Recently a group of renewal leaders gathered to discuss the proposed “Amendment A,” which seeks to overturn our Constitution’s standards of sexual behavior for ordained leaders. Several voices lamented the fact that per capita funds are being used by General Assembly officials to promote the new amendment. Evangelical leaders objected to the fact that they must go out and raise money from Presbyterians in order to print and distribute materials that will counter Louisville’s spin.
Some have decided to redirect their per capita contributions to missions via independent agencies that will guarantee the proper disposition of their gifts. Others have chosen not to adopt this form of protest. But all object to the dilemma that church officials have created for Presbyterians who insist on upholding scriptural standards. “We’re paying twice!” exclaimed a member of the group.
The complaint has merit. Consider, for example, the recent message sent to all our churches over the signatures of the moderator and the stated clerk. The letter said that actions of the Syracuse Assembly “reflected the commitment to … unity on divisive issues.” Nothing could be further from the truth. The Syracuse Assembly rebuked Presbyterians who had just expressed their will in a year-long debate by imposing on them an amendment that declares null and void what they have just approved.
The two officials said the new amendment would “maintain … a focus on high standards for church officers.” That statement is patently false. Far from maintaining high standards, the new language removes all standards. Under the proposed language, Presbyterian leaders can practice any sexual behavior they choose with whomever they choose, so long as it is done in “fidelity and integrity” as they and their partner(s) define it.
No Presbyterian who is committed to the truth can allow these statements to go unchallenged. Yet the moderator is stumping throughout the denomination – expressing her opinion at per capita budget expense – and the stated clerk sends out “common ground” letters at per capita expense. Their words can be easily refuted with documentation and logic, but reaching all those whom these two officials have influenced is expensive, and the unfairness of that situation has troubled many Presbyterians.
We understand the stated clerk’s money concerns. With severely depleted reserves, his office can ill afford a pocketbook protest. But perhaps he should step outside his Louisville quarters and view the issue through the eyes of Presbyterians who pay his salary. There he might learn that when he writes to the Hawaii legislature to support laws that would permit homosexual marriages, when he writes to the United States Congress opposing any legislative constraint on infanticide (partial birth abortion), and when he promotes passage of an amendment that would overthrow constitutional ordination standards that have just been adopted by the people in their presbyteries, he should anticipate that his actions will have consequences.

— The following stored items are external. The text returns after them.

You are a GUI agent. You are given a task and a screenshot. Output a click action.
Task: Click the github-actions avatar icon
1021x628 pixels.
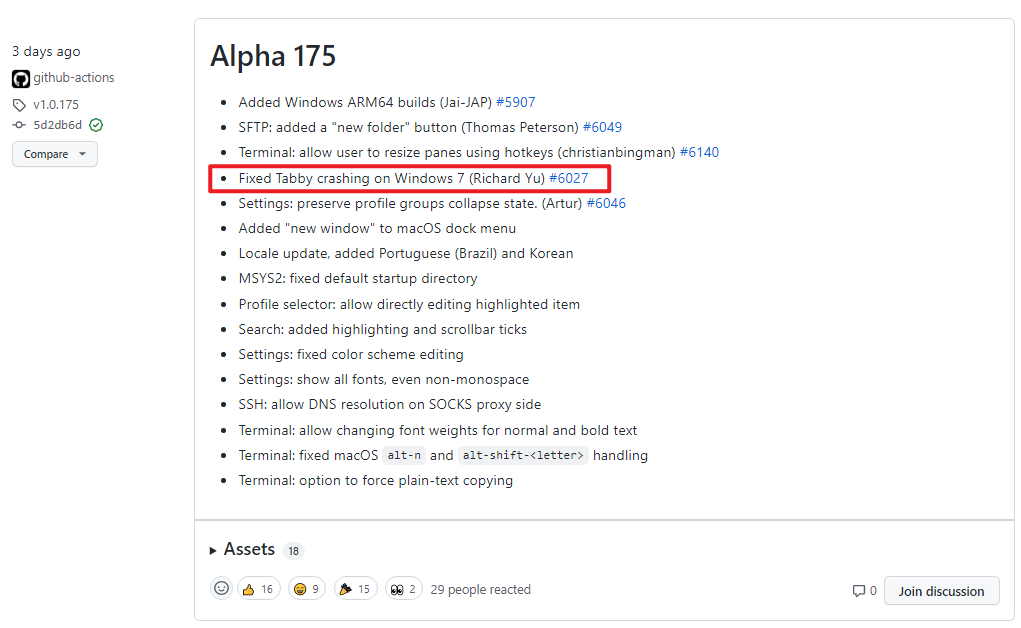[x=21, y=79]
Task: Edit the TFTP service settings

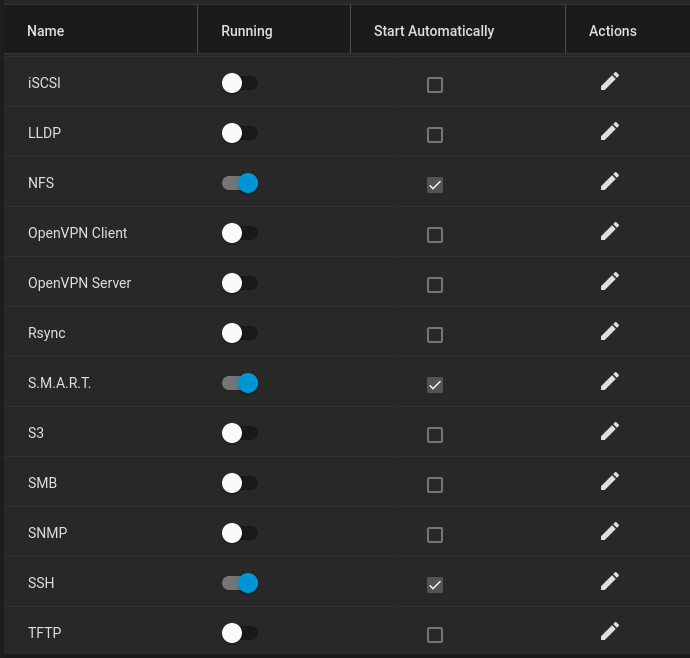Action: (609, 632)
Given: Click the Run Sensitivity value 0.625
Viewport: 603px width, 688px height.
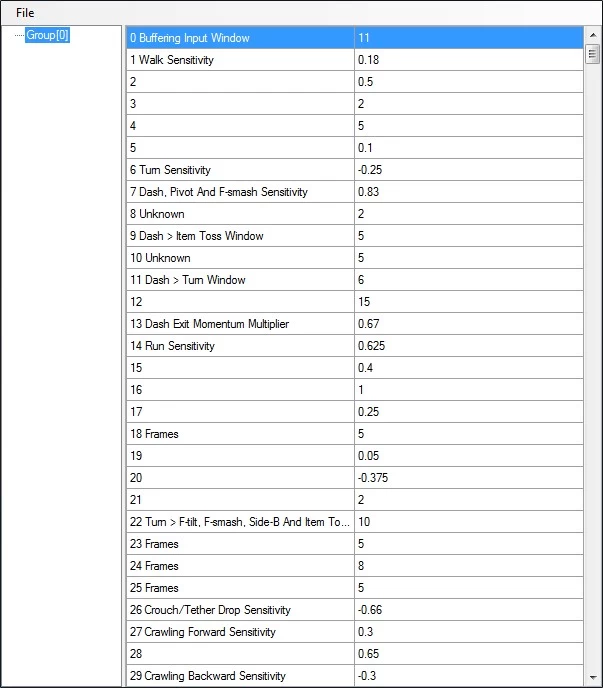Looking at the screenshot, I should [x=468, y=346].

Contrary to reports in the official Presbyterian press, the Presbyterian Lay Committee has not yet issued a call for redirecting per capita funds. But we support those church sessions that are exercising that constitutional option as an expression of conscience.
Mr. Kirkpatrick and his associates are forcing those whose votes they have ignored to use the only ballot they have left. It is a ballot that loyal Presbyterians are expressly authorized by the church Constitution to cast, and that increasing numbers are viewing as a moral obligation. The result will be impossible to ignore.